CX-5の成功をベースに、アウトドアのユースケースに拡張したモデルがCX-50

マツダノースアメリカンオペレーションズ CEO ジェフリー・H・ガイトン氏

 マツダノースアメリカンオペレーションズ CEO ジェフリー・H・ガイトン氏は、記者会見で「北米でのマツダは過去最高の記録を残すなど、安定した販売を継続している。例えば、米国ではCX-5とCX-9、そして最近導入したCX-30がそれぞれのセグメントで過去最高のマーケットシェアを記録したし、コロンビアではCX-30が量販車として最も売れた車種となり、シェアが10%に届く勢いになった。今後も北米のお客さまのニーズに応えた製品を投入し、この勢いを持続していきたい」と述べ、マツダが北米で順調にセールスを伸ばし、顧客の車両への評価も高まっていると強調した。

マツダCX-50
CX-50

 その上で、このCX-50を発表した理由として「近年クロスオーバーSUVセグメントの需要が席巻しており、われわれのCX-5の成長も著しい。そこで、このセグメントで増えてきたアウトドア愛好家のお客さまやアクティブなライフスタイルを望むお客さまのニーズにあった製品を投入した。このCX-50では、これまでオンロードで培ってきたマツダの技術をオフロードに昇華させ、オフロード性能や使い勝手を高め、お客さまがアウトドア体験を思う存分楽しんでいただけるようにしている」と述べ、北米市場で成長著しいクロスオーバーSUV市場向けにオフロードでの走行性能を強化したCX-50を投入したと説明した。

ガイトン氏とCX-50

自然に溶け込むようなデザインを意識して作った

マツダノースアメリカンオペレーションズ チーフ・デザイン・ディレクター 土田康剛氏

 また、マツダノースアメリカンオペレーションズ シニアデザインディレクターの土田康剛氏は「CX-50のデザインコンセプトは週末に都会から抜け出して、ドライバーにとってのフロンティア(開拓地)となるアウトドアを見つけるためのデザインというものだ。このため、デザインはアウトドアに溶け込んだモノになるように意識した。このデザインはリフレクションによって実現される“魂動デザイン”を採用している」と述べ、マツダが近年採用している表面のリフレクションを活用した魂動デザインを応用して、自然に溶け込むようなデザインを意識して作ったと説明した。

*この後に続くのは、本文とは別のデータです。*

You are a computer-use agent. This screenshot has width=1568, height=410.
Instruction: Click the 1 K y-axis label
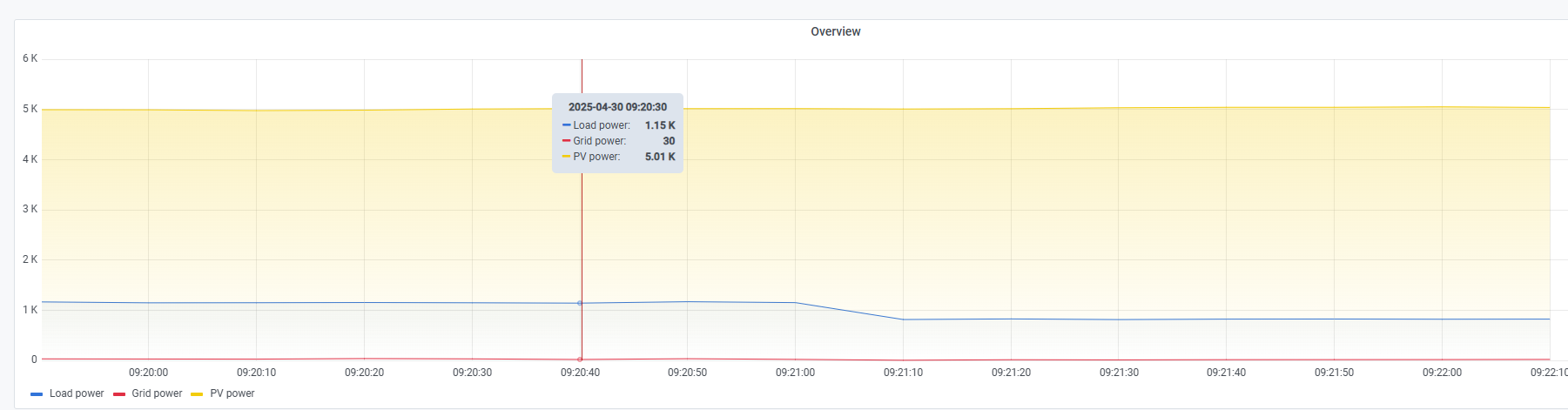[x=30, y=310]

CX-50で自然に溶け込むようなデザインを意識したという

 また、インテリアに関しては「人馬一体」のデザイン哲学が応用されていると説明し、スイッチ類などを対照的に配置することで、ドライバーと車両の一体感を演出していると述べた。また、天井には「パノラマムーンルーフ」と呼ばれるサンルーフが用意されており、屋外の空気を取り込んで周囲の自然と一体感を出すことができることを説明した。

インテリアデザイン
パノラマムーンルーフ

 一方、マツダノースアメリカンオペレーションズ ビークル・ダイナミクス・エンジニアのデーブ・コールマン氏はCX-50のオフロード性能に関しての説明を行ない、「オンロード、オフロード両方に対応するクルマを開発するに当たっては、それぞれの妥協点をどこに持ってくるかが最大の課題になる。しかし、マツダとしてはオフロードがあるからといってオンロードの走りを妥協したくなかったし、オンロードでの性能を重視するためにオフロードの性能を妥協したくなかった。そこで、それぞれを妥協しないで最高の走りを提供するためにMAZDA INTELLIGENT DRIVE SELECT(略称:Mi-DRIVE[ミードライブ]という仕組みを導入した」と述べ、CX-50の発表に先立って公開された商品改良版の「CX-5」でも搭載された任意に走行モードが切り替えられる機能を追加することで、オンロード、オフロードそれぞれの状況で最上の走りを提供できるようにしたと述べた。

マツダノースアメリカンオペレーションズ ビークル・ダイナミクス・エンジニア デーブ・コールマン氏
アウトドアでのCX-50

 コールマン氏によれば、Mi-DRIVEでは「ノーマルモード」「スポーツモード」「トーイングモード」「オフロードモード」があり、シフトレバーの近くに用意されるスイッチを利用して切り替えることが可能になっている。スポーツモードは一般的な車両に採用されているスポーツモードに似たモードで、スロットルのレスポンスをよりリニアにして、よりダイレクトな感覚で車両を操ることが可能になる。トーイングモードはけん引車などを接続してドライブする時のモードで、ギヤシフトなどのタイミングを重量増に合わせた形で行なうなどが可能になるという。

Mi-DRIVEのスイッチ
メーターにどのモードか表示される
トーイングモード
オフロードモード

 そしてオフロードモードがCX-50の特長の1つに挙げられており、コールマン氏は「グラベルなどを走るときには路面が緩んでおり、タイヤのグリップが十分ではないといった理由でターンインがうまくいかない場合、オフロードモードを有効にするとターンイン時の荷重制御をクルマが自動で行ない、テールが滑らないように調整される」と述べ、Mi-DRIVEのオフロードモードでは、i-ACTIV AWDの機能なども活用しながらオフロードでもしっかり走らせることができると説明した。

オフロードモードでの走行

 また、坂道でエンジンの回転を調整しながらトルクをかける機能なども用意されており、坂道でクルマが下がってしまうことを防止してスムーズに発進できるようにしたり、くぼ地などで片側のタイヤが空転してしまっているときなど、その空転しているタイヤの対角線上にあるタイヤに自動的にブレーキを掛け、空転が連鎖して抜け出せなくなることを防いだりするとコールマン氏は説明した。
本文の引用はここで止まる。